- _What you will do_
Type the entries out again exactly as they read, but leave every picture behind.

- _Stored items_
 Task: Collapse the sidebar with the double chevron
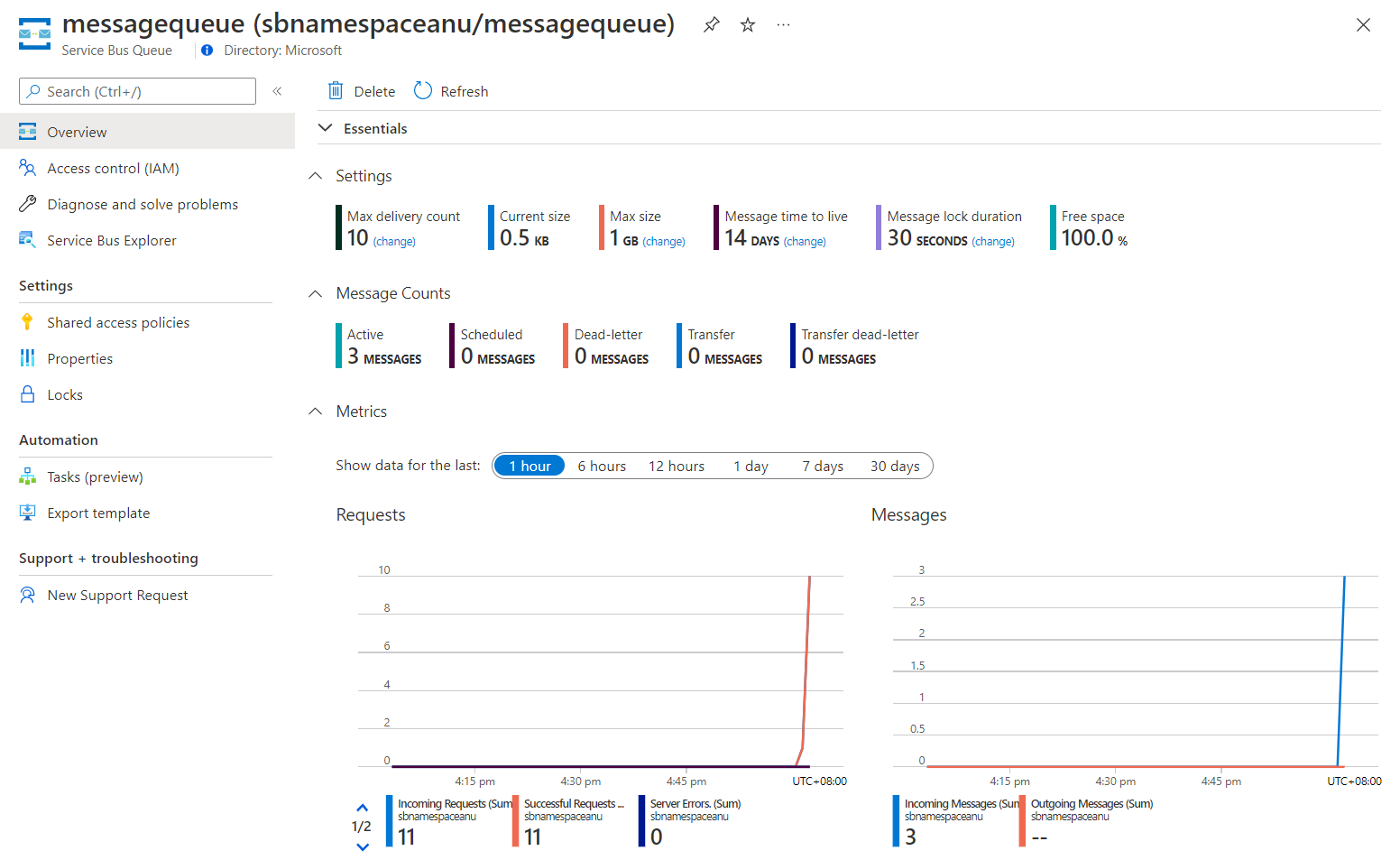click(x=277, y=90)
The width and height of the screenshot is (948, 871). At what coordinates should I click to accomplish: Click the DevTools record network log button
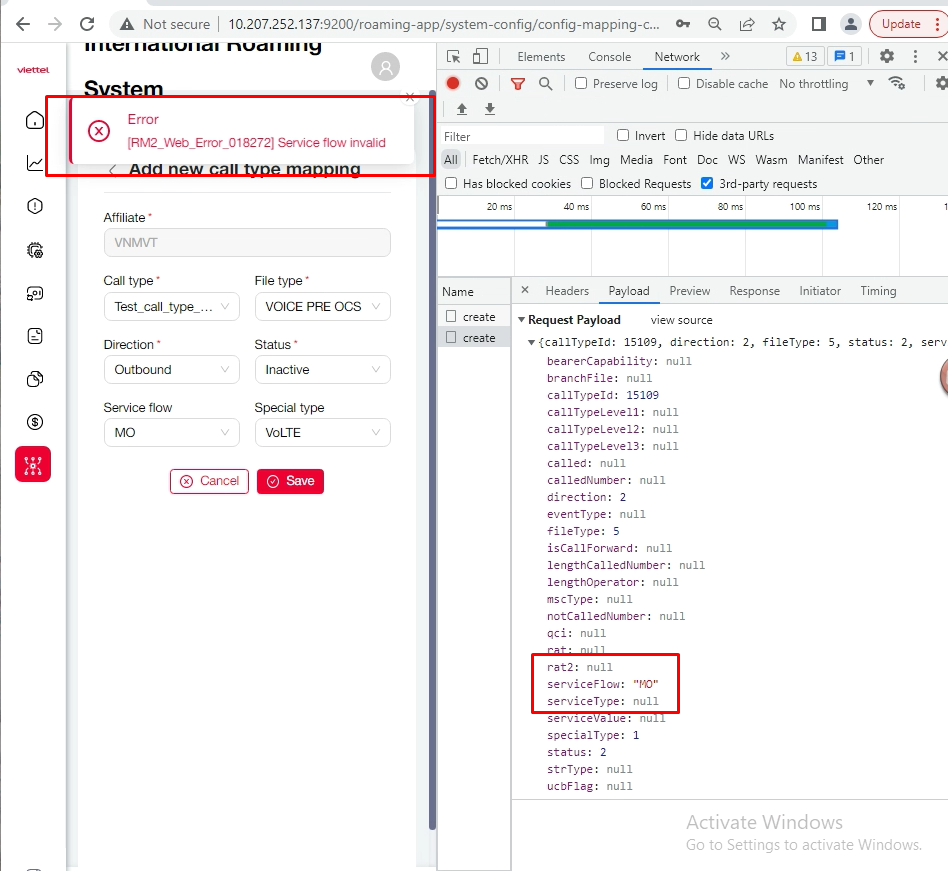point(453,84)
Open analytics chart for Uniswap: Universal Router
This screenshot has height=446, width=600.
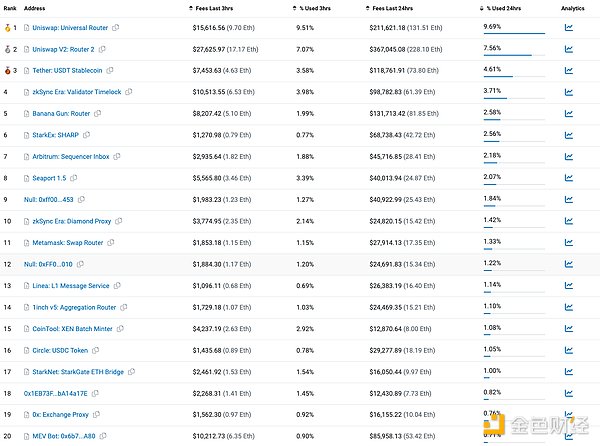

- _Completed exercise_
 Task: Collapse the sidebar with the double chevron
click(x=277, y=90)
The width and height of the screenshot is (948, 871). At what coordinates should I click to accomplish: Click the DevTools record network log button
point(453,84)
Open analytics chart for Uniswap: Universal Router
This screenshot has height=446, width=600.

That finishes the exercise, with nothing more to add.